Work item
Give again, word for word, every line in the entries below from the line with "This screenshot has height=349, width=571." up to and including the line with "Task: Click the orange status dot", and no other line.

Dataset extract
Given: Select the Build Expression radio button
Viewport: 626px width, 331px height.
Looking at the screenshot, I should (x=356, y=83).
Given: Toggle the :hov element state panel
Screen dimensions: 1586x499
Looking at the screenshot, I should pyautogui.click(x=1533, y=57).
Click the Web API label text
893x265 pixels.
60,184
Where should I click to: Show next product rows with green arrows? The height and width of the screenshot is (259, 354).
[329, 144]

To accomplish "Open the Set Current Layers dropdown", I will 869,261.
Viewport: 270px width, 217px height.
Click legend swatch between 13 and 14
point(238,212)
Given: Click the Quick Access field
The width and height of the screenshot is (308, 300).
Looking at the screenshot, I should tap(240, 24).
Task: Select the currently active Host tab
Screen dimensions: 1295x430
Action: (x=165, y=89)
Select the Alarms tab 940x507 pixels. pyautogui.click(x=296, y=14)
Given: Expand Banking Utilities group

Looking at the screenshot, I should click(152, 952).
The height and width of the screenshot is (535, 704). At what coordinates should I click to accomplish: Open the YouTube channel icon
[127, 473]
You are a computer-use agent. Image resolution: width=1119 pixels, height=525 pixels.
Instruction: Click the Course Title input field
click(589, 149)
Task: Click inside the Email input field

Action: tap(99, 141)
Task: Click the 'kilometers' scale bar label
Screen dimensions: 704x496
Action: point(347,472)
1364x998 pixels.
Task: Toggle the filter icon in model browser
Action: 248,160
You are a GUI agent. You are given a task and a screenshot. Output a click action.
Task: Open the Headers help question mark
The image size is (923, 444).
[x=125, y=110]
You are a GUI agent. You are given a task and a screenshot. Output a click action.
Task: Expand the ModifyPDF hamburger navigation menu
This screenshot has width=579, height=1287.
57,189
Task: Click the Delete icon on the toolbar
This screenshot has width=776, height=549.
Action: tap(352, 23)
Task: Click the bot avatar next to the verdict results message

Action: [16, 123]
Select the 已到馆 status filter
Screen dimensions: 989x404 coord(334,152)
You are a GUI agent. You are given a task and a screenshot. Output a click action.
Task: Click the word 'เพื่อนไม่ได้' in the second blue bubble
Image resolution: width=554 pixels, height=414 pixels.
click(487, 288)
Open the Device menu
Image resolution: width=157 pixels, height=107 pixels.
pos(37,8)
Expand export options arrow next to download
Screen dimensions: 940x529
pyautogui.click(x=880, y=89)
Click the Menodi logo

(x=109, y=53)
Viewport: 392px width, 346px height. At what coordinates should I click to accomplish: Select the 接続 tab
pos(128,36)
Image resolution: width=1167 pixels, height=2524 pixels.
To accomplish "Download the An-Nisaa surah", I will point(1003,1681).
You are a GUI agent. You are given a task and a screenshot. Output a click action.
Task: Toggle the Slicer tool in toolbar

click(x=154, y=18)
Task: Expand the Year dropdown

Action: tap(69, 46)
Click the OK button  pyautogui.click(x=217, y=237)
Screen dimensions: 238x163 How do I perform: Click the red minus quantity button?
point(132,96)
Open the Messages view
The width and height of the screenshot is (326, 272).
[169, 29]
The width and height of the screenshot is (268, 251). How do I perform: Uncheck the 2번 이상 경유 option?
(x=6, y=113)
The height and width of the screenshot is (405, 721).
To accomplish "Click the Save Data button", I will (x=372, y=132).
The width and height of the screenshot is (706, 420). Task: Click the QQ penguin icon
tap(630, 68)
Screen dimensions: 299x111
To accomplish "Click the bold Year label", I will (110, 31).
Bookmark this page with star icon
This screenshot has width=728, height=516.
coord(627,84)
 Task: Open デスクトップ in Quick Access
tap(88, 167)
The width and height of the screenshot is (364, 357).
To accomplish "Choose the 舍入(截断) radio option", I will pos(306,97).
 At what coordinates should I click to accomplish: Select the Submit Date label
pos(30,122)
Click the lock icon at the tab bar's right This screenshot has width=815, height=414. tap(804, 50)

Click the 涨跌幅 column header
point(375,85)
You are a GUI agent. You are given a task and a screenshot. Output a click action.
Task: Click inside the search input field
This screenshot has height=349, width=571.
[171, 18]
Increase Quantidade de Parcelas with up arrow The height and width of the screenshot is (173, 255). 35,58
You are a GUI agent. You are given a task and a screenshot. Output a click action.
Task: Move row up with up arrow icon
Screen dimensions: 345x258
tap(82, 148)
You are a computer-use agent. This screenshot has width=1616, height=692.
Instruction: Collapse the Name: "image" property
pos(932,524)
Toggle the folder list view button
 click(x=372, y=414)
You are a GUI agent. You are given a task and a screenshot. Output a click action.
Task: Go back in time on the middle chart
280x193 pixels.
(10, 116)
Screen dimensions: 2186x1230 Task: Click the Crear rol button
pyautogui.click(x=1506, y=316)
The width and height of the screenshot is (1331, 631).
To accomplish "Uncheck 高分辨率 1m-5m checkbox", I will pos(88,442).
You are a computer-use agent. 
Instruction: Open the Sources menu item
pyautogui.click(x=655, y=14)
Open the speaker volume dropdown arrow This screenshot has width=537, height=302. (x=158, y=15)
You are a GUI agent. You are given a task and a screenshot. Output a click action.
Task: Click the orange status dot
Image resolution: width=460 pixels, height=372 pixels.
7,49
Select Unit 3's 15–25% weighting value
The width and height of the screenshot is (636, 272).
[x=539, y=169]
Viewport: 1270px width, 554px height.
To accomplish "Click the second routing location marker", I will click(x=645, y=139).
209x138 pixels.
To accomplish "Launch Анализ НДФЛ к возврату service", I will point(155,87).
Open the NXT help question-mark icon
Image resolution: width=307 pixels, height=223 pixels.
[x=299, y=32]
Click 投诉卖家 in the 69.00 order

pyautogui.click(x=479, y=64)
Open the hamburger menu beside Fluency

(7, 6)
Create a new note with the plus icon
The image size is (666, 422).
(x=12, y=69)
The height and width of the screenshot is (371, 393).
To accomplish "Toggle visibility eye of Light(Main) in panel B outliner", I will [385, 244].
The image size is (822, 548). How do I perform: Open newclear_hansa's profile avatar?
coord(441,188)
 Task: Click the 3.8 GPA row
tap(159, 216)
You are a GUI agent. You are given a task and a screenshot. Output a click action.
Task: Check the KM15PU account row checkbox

Solved exercise
This screenshot has height=349, width=571.
[171, 18]
Increase Quantidade de Parcelas with up arrow The height and width of the screenshot is (173, 255). 35,58
You are a GUI agent. You are given a task and a screenshot. Output a click action.
Task: Move row up with up arrow icon
Screen dimensions: 345x258
tap(82, 148)
You are a computer-use agent. This screenshot has width=1616, height=692.
Instruction: Collapse the Name: "image" property
pos(932,524)
Toggle the folder list view button
 click(x=372, y=414)
You are a GUI agent. You are given a task and a screenshot. Output a click action.
Task: Go back in time on the middle chart
280x193 pixels.
(10, 116)
Screen dimensions: 2186x1230 Task: Click the Crear rol button
pyautogui.click(x=1506, y=316)
The width and height of the screenshot is (1331, 631).
To accomplish "Uncheck 高分辨率 1m-5m checkbox", I will pos(88,442).
You are a computer-use agent. 
Instruction: Open the Sources menu item
pyautogui.click(x=655, y=14)
Open the speaker volume dropdown arrow This screenshot has width=537, height=302. (x=158, y=15)
You are a GUI agent. You are given a task and a screenshot. Output a click action.
Task: Click the orange status dot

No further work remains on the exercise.